Editor’s Notebook: Salmon prices reach head-exploding heights

Published 10:30 am Wednesday, May 28, 2025

In the running for most-shocking photo of the week, on May 18 one of my fellow members of the West Coast Fisherman group on Facebook posted a snapshot from Seattle of “Fresh Wild King Salmon Fillets $54.99” a pound.
He didn’t say, but it was probably in Pike Place Market, which now caters to tourists and occupants of fancy downtown condos, not the working families it once served. Even so, that’s a heck of a price. And who knows what the first Copper River sockeye will sell for when that season opens today (May 22).
(Someone else posted a photo of a current price board in Ketchican listing whole Dungeness crab for $54.95 and king crab for $92.50 a pound.)
Commenting on behalf of many, a guy said “As much as it sucks, salmon, and fish in general, has gotten to a point that if I don’t go out and catch it myself, I can’t afford to go and buy it — even straight from the dock with no middle man.”
(That’s if you can land one; the brother of a friend of mine recently lost every single salmon he hooked to marauding sea lions.)

A 1900 fisherman

Working 51 days from April 24 to Aug. 6, 1900, Astoria seine fisherman Theodore Kalin caught just shy of two tons of Chinook salmon, 3,911 pounds to be exact. And he counted that as a lousy season, in fact ending up $69.45 in the hole to the Columbia River Packers Association after paying for net and other supplies.
“I send my fish book yesterday. I not call at the Office because I know is nothing coming to me.
“I intend to fish again next summer but I will try to build me bigger boat. Boat I had last summer is too small and that is partly the cause of my poor fishing. I not need twine this winter both my nets is in good condition,” Kalin wrote CRPA on Oct. 2, 1900 from Portland.
At a time when gillnet boats were built here from readily available materials, imported Irish flax net twine was a huge investment for poor people, with even a good used gillnet going for up to $125 in 1900. Companies like CRPA in effect loaned men twine to make nets in the winter and early spring, and let them charge groceries at the store all summer, in return for an agreement to sell all fish caught to the company at a fixed price.
Early records of the CRPA — which of course went on to become Astoria’s great Bumble Bee Co. — also contain copies of letters to fishermen courting them as if they were star college quarterbacks sought by an NFL expansion team.

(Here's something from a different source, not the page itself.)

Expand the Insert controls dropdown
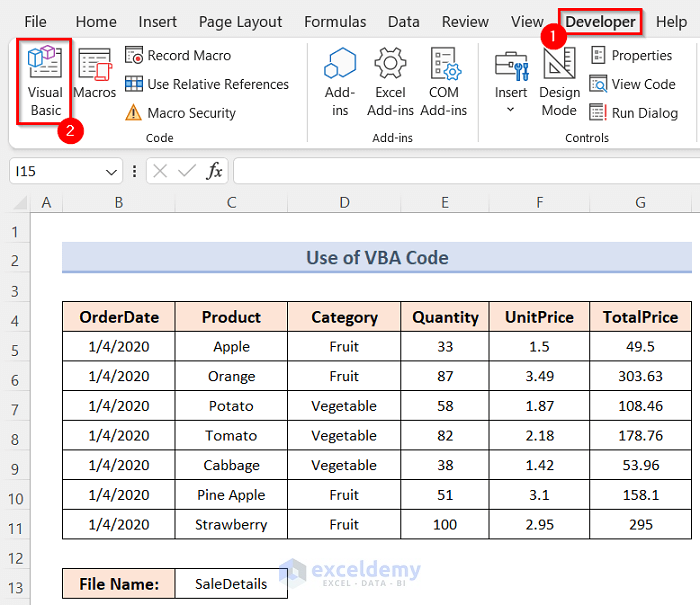700x605 pixels. point(511,108)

Three to five cents a pound

In this day and age, it’s hard to imagine the scale of life in which men worked months for what seems like a pittance.
Fishermen with names like Mateo Stanovich, Antone Radich, Marco Gisdovich, John Inkila, Nels Sankala, Sam Sweeney, Otto Nelson and Andrew Eskola knitted their own nets and sailed the river in search of salmon with horse and purse seines, gillnets and traps.
Depending on the species of salmon and market conditions, turn-of-the-last-century fishermen could expect to be paid three to five cents a pound for good spring Chinook, with a penny bonus for big fish that were more desirable for the lucrative European and fresh-frozen markets.
Salmon was a hot commodity, much more so than now, with Eastern grocers positively clamoring for cases of canned Columbia River fish. All the same, hard cash filtered its way back to Astoria at about the speed of cold tar. This led to a tug-of-war between packing companies and their fishermen, some of whom sold fish on the sly to the competition.
Reporting to CRPA President Sam Elmore in May 1907, Hammond-based foreman Alex Sutton wrote “I have to state that I have had frequent inquiries from our own men (men who confide in me) as to whether I have cash to buy fish. Such men tell me they would like to have a few dollars. They do not like to go to the office, as they are in debt, and to speak of one case, Hansen (Trap), this man last year I have seen him selling fish to the Cold Storage, but now as he is particularly to be seen by me every tide, I think is a check on him, and he cannot sell. This man asked me about money.”

Generational pride

Many living in Astoria, Ilwaco and surrounding communities today wouldn’t be here if their ancestors hadn’t been employed by CRPA/Bumble Bee, Union Fish and other salmon packers.
Their descendants can take great pride in the generally honest and incredibly hard-working men who toiled on the ground floor of what I think can fairly be described as a kind of gold rush, the pursuit of Columbia River salmon.